## EXERCISE DETAILS:
Among the lines below, how many have the word "Select"? The reply is that number alone.

######

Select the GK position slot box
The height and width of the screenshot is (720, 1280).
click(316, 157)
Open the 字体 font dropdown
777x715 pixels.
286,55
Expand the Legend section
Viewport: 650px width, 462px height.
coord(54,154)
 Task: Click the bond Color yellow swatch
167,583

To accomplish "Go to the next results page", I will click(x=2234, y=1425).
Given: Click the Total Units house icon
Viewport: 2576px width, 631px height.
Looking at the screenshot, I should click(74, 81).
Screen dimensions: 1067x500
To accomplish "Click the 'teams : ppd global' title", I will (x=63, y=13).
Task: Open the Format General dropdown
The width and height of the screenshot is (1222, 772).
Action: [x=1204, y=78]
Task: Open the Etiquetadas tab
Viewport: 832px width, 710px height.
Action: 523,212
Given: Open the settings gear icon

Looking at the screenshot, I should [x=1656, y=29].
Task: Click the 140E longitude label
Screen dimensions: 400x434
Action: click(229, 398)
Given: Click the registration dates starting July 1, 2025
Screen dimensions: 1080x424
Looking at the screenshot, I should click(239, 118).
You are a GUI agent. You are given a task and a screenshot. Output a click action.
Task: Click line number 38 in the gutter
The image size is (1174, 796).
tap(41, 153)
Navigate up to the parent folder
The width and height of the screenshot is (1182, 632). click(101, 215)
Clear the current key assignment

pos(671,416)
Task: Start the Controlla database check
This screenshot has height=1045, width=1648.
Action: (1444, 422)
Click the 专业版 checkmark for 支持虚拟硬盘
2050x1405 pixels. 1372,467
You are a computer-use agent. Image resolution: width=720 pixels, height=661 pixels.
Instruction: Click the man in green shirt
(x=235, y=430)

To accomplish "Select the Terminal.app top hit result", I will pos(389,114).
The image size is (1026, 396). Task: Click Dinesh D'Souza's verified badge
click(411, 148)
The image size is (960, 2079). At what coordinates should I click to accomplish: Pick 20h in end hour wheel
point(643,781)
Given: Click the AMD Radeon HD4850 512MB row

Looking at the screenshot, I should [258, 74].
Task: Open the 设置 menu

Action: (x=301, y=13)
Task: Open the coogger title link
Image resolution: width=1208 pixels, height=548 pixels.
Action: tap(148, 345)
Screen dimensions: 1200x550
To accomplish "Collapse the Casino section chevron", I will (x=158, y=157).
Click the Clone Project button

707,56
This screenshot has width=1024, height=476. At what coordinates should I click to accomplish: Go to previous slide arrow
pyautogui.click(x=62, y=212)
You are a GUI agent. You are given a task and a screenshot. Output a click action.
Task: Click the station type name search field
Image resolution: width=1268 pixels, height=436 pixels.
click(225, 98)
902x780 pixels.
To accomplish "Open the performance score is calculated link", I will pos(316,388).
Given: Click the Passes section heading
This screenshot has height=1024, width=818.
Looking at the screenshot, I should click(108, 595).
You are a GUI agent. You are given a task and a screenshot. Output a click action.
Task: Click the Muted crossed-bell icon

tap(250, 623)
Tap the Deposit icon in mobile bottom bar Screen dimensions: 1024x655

######

## ANSWER:
2